We have a long standing family New Years Day meal tradition handed down from my paternal grandmother that we continue to honor - ham and cabbage for good heath and prosperity. In recent years, we've added Hopping John which is reportedly for good luck - a desirable thing.
For as long as I can remember, I've eaten ham and cabbage on January 1st. Sometimes it was ham sandwiches and cole slaw. I mildly resisted the tradition in my youth, but have carried it on with my own family. At Christmas, my nephew was talking about this particular tradition and how his mom (my sister) made him eat it, too, demanding at least one bite of each. Amidst our relatively large family of 35 people consisting of four generations (only four were not able make it this year), he acknowledged that there must be something valid to it, because everyone is doing well.
So today, I baked ham, made a sautéed cabbage recipe and Hopping John. I bought the smallest bone-in ham at the store - 7# and baked it plain - 20 minutes per pound at 325. I didn't add any glaze or sauce because I have plans for the remainder that would not work with any kind of fruity or sweet finish.

# [Questions on the material]
1. Transcribe the stretch of the New Year's Day meal post from "So today, I" through "or sweet finish.".
2. Write the next part of the New Year's Day meal post, picking up after its final sentence.

# [Data extract]
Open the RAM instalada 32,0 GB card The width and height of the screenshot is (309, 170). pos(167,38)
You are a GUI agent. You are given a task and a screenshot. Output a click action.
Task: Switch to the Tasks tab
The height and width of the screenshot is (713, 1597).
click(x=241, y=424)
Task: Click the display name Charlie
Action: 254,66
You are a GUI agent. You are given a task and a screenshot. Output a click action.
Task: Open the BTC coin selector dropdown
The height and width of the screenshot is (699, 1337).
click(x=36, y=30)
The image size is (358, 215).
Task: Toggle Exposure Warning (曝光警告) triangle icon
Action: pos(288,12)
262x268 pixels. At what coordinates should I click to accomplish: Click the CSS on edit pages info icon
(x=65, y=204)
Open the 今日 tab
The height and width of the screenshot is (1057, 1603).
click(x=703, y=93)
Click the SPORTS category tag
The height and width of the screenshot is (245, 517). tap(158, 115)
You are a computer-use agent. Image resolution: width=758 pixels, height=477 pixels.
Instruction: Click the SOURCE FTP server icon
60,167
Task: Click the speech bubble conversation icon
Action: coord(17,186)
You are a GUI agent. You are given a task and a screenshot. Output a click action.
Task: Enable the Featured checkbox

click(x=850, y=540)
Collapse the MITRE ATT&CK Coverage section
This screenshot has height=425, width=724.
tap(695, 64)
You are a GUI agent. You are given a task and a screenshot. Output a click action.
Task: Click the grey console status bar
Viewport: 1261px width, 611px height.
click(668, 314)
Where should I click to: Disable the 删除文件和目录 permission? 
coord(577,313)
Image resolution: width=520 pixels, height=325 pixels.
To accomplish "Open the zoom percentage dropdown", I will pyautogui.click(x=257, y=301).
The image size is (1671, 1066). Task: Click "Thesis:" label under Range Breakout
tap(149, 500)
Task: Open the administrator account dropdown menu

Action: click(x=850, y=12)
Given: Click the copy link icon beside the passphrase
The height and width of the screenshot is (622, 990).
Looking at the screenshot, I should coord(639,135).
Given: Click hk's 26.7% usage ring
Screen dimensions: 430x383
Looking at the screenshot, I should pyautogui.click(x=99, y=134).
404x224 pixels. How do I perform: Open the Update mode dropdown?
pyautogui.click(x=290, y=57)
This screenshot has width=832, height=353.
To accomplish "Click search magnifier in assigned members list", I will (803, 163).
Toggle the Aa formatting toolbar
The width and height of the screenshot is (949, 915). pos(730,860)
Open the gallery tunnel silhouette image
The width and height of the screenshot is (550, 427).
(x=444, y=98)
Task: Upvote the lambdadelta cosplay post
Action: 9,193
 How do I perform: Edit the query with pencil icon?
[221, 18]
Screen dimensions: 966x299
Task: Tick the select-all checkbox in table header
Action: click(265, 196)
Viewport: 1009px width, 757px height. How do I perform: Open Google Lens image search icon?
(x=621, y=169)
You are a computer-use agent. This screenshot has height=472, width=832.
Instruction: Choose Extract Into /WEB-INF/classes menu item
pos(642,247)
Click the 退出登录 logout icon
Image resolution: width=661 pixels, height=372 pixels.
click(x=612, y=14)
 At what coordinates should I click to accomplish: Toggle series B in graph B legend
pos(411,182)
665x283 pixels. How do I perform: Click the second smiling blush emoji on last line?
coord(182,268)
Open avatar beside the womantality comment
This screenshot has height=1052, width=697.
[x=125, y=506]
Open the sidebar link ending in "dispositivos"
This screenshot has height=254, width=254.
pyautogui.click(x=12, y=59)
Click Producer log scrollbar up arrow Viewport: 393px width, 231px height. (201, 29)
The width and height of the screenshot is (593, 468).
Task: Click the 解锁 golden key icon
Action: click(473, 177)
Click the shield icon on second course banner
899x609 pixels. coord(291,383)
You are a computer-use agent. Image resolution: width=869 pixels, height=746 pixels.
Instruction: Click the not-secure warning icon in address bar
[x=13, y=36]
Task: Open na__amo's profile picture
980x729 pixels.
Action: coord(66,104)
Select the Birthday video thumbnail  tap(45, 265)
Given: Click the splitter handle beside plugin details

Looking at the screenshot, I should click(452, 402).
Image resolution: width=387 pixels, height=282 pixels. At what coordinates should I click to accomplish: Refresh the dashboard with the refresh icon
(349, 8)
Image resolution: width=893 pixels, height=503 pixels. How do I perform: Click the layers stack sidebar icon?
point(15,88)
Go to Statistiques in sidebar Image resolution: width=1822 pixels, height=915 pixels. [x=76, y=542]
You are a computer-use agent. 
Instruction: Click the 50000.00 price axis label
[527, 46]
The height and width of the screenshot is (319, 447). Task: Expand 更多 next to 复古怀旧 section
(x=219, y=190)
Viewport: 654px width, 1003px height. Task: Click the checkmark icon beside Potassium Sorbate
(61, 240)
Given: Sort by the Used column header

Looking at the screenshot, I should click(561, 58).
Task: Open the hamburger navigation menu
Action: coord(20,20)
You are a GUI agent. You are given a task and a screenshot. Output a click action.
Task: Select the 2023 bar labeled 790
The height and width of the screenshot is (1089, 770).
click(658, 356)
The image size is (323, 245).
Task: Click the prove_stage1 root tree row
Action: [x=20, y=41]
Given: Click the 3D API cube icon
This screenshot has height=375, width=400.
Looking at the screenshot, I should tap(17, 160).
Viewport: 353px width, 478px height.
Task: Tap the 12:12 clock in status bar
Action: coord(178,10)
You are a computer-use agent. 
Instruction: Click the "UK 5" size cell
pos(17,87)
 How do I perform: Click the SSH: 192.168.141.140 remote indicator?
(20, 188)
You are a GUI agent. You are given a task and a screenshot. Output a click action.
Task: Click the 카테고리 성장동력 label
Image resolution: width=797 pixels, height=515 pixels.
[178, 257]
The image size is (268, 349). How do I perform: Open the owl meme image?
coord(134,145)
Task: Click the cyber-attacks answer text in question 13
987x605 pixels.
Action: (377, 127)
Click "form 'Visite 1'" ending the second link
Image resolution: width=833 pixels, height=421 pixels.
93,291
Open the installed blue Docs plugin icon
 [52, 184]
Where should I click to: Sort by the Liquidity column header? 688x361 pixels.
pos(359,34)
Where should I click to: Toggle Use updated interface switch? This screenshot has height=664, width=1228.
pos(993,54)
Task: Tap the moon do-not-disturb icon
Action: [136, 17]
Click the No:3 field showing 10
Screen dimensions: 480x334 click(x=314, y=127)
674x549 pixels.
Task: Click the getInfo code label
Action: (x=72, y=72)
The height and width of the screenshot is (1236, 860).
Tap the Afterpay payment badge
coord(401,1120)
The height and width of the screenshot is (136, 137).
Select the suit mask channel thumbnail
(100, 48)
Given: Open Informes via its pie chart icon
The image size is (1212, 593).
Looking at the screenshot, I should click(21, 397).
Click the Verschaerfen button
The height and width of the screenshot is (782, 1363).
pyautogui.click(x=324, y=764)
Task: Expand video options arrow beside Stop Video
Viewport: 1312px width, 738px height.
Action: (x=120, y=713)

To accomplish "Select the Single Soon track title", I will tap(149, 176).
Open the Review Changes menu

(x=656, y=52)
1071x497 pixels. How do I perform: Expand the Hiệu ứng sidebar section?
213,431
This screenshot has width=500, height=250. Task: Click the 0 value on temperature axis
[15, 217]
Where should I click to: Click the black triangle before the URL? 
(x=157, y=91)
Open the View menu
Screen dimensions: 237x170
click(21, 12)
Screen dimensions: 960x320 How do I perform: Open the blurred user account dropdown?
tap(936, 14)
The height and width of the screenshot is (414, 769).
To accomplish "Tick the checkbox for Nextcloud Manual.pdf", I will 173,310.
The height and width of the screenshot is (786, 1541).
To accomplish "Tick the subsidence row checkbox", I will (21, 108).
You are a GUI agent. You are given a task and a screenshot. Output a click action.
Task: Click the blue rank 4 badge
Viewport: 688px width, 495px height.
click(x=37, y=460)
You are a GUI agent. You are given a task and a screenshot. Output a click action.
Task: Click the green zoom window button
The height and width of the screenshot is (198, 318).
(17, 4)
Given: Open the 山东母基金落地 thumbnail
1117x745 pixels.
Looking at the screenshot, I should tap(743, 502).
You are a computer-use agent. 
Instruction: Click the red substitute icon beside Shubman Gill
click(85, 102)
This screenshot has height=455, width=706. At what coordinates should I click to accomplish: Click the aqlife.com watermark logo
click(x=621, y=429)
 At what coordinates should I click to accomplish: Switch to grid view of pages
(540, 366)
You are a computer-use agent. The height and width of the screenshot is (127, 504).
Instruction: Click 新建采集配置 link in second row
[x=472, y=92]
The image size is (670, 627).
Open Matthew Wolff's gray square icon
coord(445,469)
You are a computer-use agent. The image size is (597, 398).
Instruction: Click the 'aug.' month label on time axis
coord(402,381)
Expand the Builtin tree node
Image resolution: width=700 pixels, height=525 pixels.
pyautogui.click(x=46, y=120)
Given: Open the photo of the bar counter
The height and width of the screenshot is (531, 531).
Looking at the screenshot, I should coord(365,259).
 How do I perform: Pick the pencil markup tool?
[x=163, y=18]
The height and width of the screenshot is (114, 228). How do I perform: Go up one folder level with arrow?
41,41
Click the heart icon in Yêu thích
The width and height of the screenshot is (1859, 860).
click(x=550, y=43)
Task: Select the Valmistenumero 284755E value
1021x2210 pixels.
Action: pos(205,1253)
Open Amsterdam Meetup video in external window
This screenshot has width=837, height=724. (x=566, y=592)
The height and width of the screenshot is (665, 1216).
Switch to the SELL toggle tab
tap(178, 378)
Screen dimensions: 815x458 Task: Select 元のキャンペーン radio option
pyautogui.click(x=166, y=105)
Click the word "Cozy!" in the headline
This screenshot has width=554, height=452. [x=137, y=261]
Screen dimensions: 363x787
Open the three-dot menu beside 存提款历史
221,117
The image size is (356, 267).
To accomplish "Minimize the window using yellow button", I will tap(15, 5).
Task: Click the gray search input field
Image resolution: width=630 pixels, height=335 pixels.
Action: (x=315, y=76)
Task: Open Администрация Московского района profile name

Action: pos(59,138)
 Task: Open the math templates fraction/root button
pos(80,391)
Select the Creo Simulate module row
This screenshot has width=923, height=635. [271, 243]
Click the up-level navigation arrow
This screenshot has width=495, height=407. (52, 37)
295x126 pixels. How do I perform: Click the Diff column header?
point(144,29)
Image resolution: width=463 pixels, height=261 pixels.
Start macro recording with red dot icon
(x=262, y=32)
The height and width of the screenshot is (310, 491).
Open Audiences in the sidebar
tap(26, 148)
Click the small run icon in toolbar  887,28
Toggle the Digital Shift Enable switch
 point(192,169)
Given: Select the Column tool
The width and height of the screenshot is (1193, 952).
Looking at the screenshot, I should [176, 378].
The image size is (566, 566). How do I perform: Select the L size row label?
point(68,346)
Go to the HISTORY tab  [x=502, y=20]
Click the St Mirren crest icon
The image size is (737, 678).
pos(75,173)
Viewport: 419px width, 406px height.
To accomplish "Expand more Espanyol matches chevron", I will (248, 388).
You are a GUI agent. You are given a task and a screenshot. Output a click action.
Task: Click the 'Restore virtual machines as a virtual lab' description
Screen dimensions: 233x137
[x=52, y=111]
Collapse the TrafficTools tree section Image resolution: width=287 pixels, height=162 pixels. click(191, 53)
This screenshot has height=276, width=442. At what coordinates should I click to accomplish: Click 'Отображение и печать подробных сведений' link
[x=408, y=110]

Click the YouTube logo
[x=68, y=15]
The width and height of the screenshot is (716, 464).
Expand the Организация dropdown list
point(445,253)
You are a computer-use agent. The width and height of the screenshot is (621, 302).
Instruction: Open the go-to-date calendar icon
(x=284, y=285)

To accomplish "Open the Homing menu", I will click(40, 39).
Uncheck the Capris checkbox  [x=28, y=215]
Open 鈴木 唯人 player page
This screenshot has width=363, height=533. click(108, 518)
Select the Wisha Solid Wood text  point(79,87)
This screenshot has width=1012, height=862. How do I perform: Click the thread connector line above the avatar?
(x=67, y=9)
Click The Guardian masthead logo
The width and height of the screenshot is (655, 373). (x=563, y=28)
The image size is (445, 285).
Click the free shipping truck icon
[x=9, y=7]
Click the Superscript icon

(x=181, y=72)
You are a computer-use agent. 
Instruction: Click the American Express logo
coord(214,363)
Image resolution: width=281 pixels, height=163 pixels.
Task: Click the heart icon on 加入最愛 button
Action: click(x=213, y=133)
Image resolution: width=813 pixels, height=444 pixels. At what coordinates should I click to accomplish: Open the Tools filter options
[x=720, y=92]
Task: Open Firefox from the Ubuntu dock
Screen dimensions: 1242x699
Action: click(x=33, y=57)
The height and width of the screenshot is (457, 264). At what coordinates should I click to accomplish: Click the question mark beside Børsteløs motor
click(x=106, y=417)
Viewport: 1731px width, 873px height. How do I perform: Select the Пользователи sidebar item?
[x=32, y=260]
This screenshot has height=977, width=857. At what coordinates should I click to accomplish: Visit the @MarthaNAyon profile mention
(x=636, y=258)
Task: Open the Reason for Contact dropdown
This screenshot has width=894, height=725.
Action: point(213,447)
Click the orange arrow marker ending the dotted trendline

# [Task results]
1.
So today, I baked ham, made a sautéed cabbage recipe and Hopping John. I bought the smallest bone-in ham at the store - 7# and baked it plain - 20 minutes per pound at 325. I didn't add any glaze or sauce because I have plans for the remainder that would not work with any kind of fruity or sweet finish.

2.
John is not fond of steamed cabbage, and I was going to make a roasted recipe. In looking for it I found a sautéed recipe that was highly rated on AllRecipes.com. It turned out well and I saved it for future use.
I added Hopping John to the line up at John's request. I use the recipe from the Virginia Hospitality cookbook - a Junior League recipe collection I bought while on vacation in DC several years ago. The recipe follows.
Hopping John - 6 side dish servings
4 slices bacon, cut into pieces
1 small onion, chopped
1# can black eyed peas, including liquid
1/2 cup uncooked pork, cubed (I don't always add this)
1 1/4 cup water
1/2 cup rice
pinch of cayenne
salt to taste
Sauté bacon and onions until onions are tender. Add pork and cook until lightly browned. Add remaining ingredients and cook over medium heat about 25 minutes.